# water behind background



## seamount (Jul 3, 2014)

has anyone ever had a water get behind their DIY background? One of my pieces did not fit perfectly flush and I am slightly worried some water might get behind it. Is that okay? there is tons of silicone. has anyone ever had a similar experience?


----------



## Kanorin (Apr 8, 2008)

If it is siliconed on, it should be no problem. I think it's common for some water to get back there - definitely happens in my background. I'd only worry about it if there is a big enough hole that fish can swim back there and get stuck.


----------



## seamount (Jul 3, 2014)

Got it thank you!


----------



## jakekersley (Mar 25, 2013)

I cut round holes in my background in spots that you can't see and covered it with black plastic mesh.
Because when i asked this question people said if their is no water flow behind it the water will go yuck.


----------



## seamount (Jul 3, 2014)

makes sense.
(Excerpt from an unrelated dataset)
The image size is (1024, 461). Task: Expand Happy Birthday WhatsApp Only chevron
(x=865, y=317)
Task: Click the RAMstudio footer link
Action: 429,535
I think I will try to stick a powerhead in the corner to encourage movement


----------



## Nathan Shaw (Jun 20, 2014)

I suppose as long as the water can drain at the same time you do your water changes it should be okay. Otherwise I would try and cut/drill a drainage hole to be on the safe side. I think no matter what background/decorations you have in the tank there will be deadspots, but as avid fishkeepers who do regular maintenance I am sure these deadspots get some movement usually once a week or more.


----------



## seamount (Jul 3, 2014)

gotcha. what exactly happens with the stagnant water? why is it a problem?


----------



## Nathan Shaw (Jun 20, 2014)

I am assuming it's due to the build up of legionella in stagnant water. This is obviously deadly but I cannot see this happening in a well kept tank.


----------



## Nathan Shaw (Jun 20, 2014)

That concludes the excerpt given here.